## Problem statement
Your answer should hold exactly the lines below from the line with "Click the +Daily Pivots+ heading" through the line with "This screenshot has width=493, height=384.", both included, and no pictures at all.

- Opening Delimiter -

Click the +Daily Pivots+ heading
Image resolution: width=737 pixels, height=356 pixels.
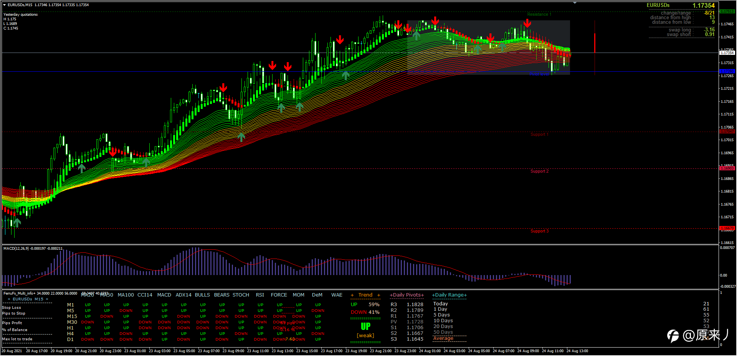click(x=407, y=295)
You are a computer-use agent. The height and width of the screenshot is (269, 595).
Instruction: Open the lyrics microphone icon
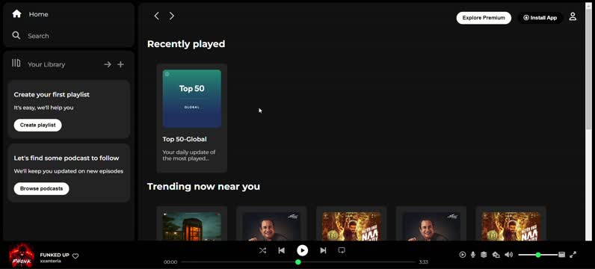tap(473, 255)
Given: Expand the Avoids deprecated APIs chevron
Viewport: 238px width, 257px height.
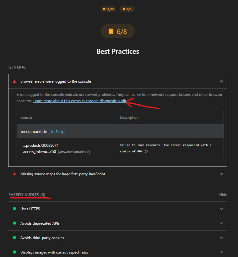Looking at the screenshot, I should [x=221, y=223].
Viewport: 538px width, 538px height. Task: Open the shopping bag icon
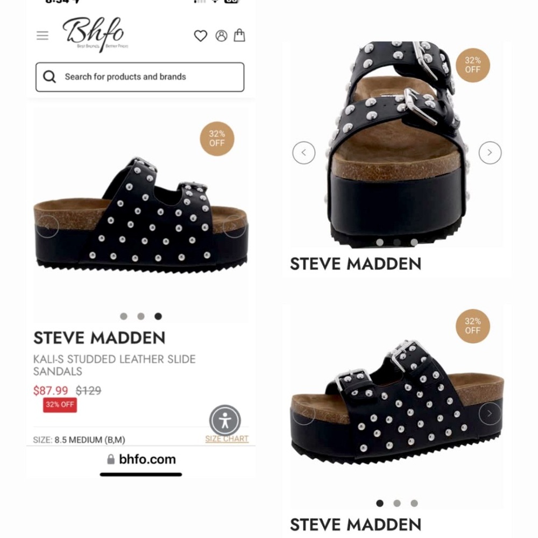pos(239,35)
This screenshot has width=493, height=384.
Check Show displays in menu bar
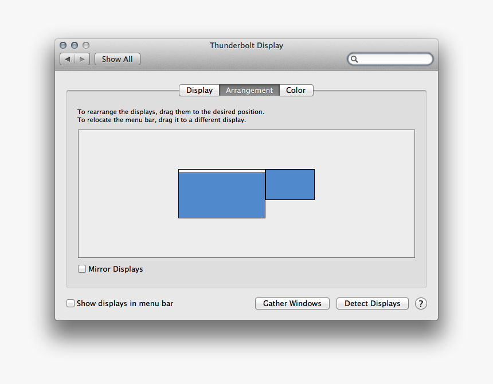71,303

- Closing Delimiter -
- Opening Delimiter -

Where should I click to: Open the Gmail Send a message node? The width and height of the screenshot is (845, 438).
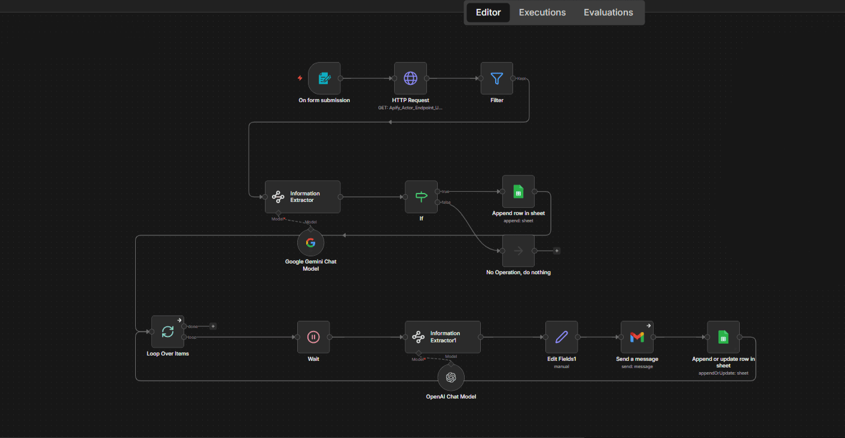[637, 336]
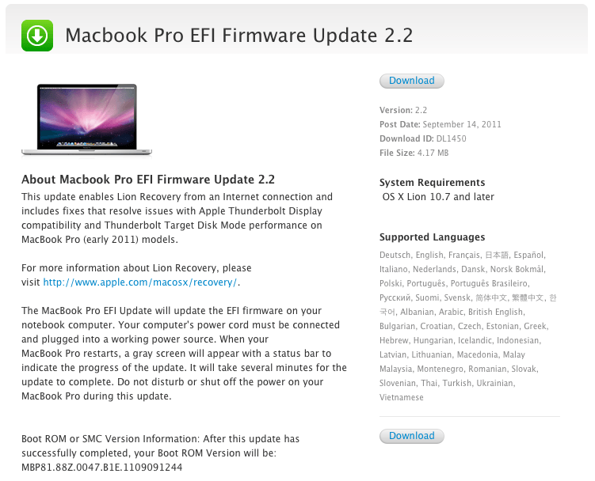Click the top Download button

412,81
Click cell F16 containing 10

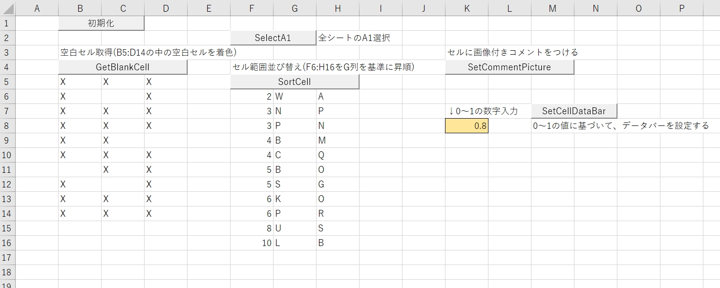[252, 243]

- Closing Delimiter -

## Solution for this exercise
Click the +Daily Pivots+ heading
Image resolution: width=737 pixels, height=356 pixels.
click(x=407, y=295)
You are a computer-use agent. The height and width of the screenshot is (269, 595).
Instruction: Open the lyrics microphone icon
tap(473, 255)
Given: Expand the Avoids deprecated APIs chevron
Viewport: 238px width, 257px height.
Looking at the screenshot, I should [x=221, y=223].
Viewport: 538px width, 538px height. Task: Open the shopping bag icon
pos(239,35)
This screenshot has width=493, height=384.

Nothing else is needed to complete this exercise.